How Far Will We Go To Avoid Death?
Americans have a history of obsession with fads designed to help us live forever. But to what end? Death, notes author Barbara Ehrenreich in her new book, Natural Causes, still awaits us all. In this lively cultural history of our attempts to control our fate, she details the extreme lengths we will go to keep from dying.
A razor-sharp polemic which offers an entirely new understanding of our bodies, ourselves, and our place in the universe, Natural Causes describes how we over-prepare and worry way too much about what is inevitable. One by one, Ehrenreich topples the shibboleths that guide our attempts to live a long, healthy life — from the importance of preventive medical screenings to the concepts of wellness and mindfulness, from dietary fads to fitness culture.
But Natural Causes goes deeper — into the fundamental unreliability of our bodies and even our “mind-bodies,” to use the fashionable term. Starting with the mysterious and seldom-acknowledged tendency of our own immune cells to promote deadly cancers, Ehrenreich looks into the cellular basis of aging, and shows how little control we actually have over it. We tend to believe we have agency over our bodies, our minds, and even over the manner of our deaths. But the latest science shows that the microscopic subunits of our bodies make their own “decisions,” and not always in our favor.
She starts by looking at the many preventive medical procedures we are encouraged, even badgered, to undergo—those regular physical exams, colonoscopies, blood tests, mammograms. She had always pretty much done what doctors advised (she underwent chemotherapy), figuring that it made sense to treat disease before illness overwhelmed the body. But after watching many fitness-obsessed people die early, and realizing that she herself is now “old enough to die,” she questions that premise. Where is the evidence that all the effort at prevention saves lives or delays death?
It’s hard to find, she discovers. In people who have a strong family history of heart disease, treating high cholesterol does decrease mortality, on average. But for those who don’t have that predisposition, it doesn’t. Colonoscopies have not been proved more effective at reducing deaths from colon cancer than other, cheaper, less-invasive tests. Sometimes procedures cause more trouble than they prevent. Mammograms, for instance, detect tumors that might never be fatal, and can lead to over-treatment, which carries its own risks. The insight is counterintuitive—although finding diseases early on should prolong lives, the screenings we undergo don’t seem to lower mortality rates overall—and Ehrenreich decides that she will no longer get most preventive care.
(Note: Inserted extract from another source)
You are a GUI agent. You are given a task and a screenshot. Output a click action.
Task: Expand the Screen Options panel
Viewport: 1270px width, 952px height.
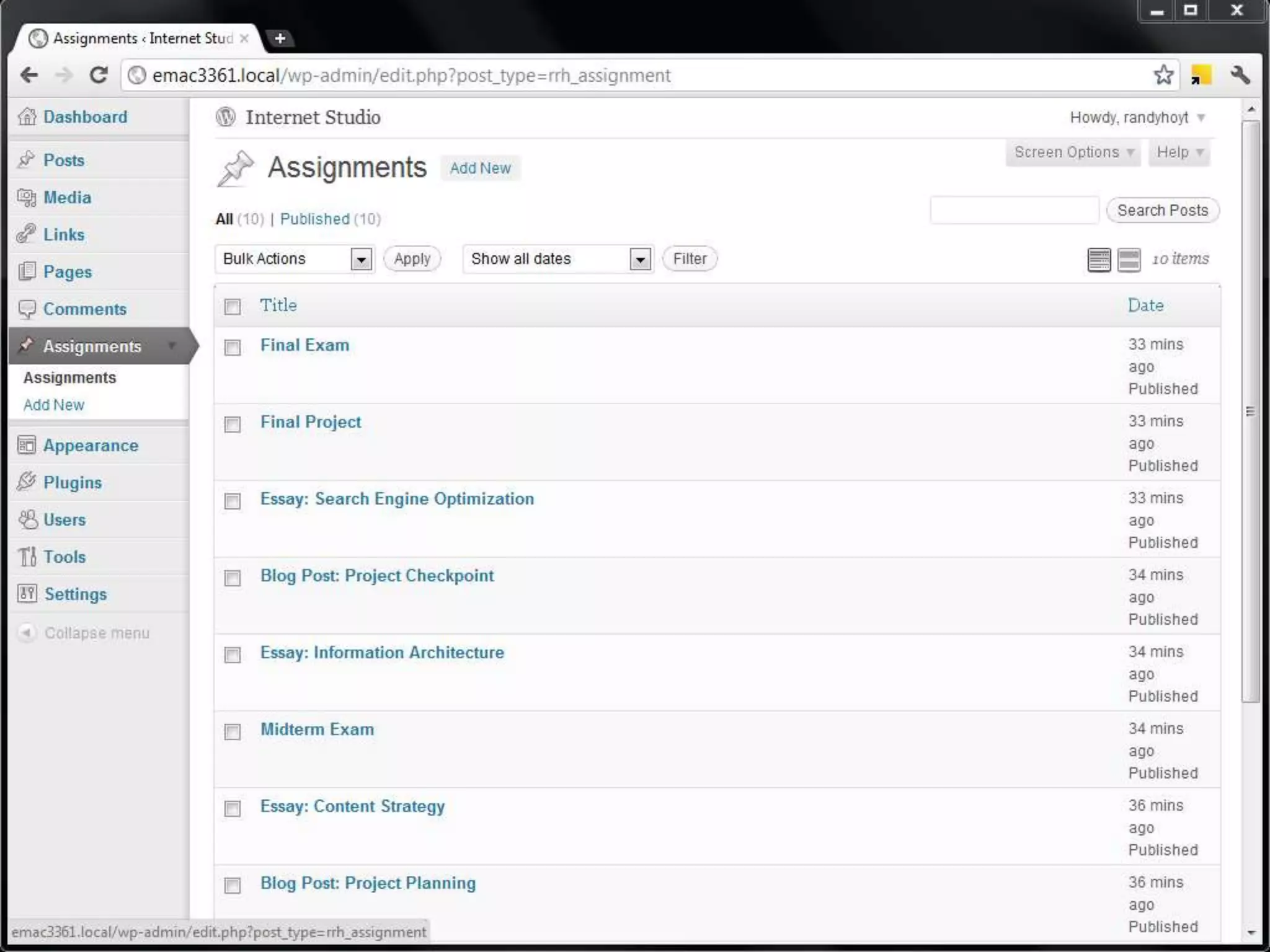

In the final section of the book, Ehrenreich, who holds a PhD in cellular immunology, switches to biology to demonstrate the futility of our quest for immortality. Our tendency to envision the body as a smoothly functioning system leaves no room for us to conceptualize how, for example, cells such as macrophages, whose usual role is to devour invading microbes or dead cells at the site of wounds, can also turn against us, supplying cancer cells with the material needed to grow and generally acting as “cheerleaders on the side of death.” Sometimes, despite our best efforts to think positively and treat the body like a temple, it nonetheless betrays us.
If all the yoga classes and paleo diets in the world can’t save us, then what prevents us from descending into total nihilism? For Ehrenreich, the answer seems to be that we should relax and enjoy being part of this complex world, rather than stressing about how to stay in it as long as possible. This book takes an important, albeit uncomfortable, look at the health-seeking practices of our era, documenting the tendency toward self-righteous cultural absolutism that has always accompanied American health fads.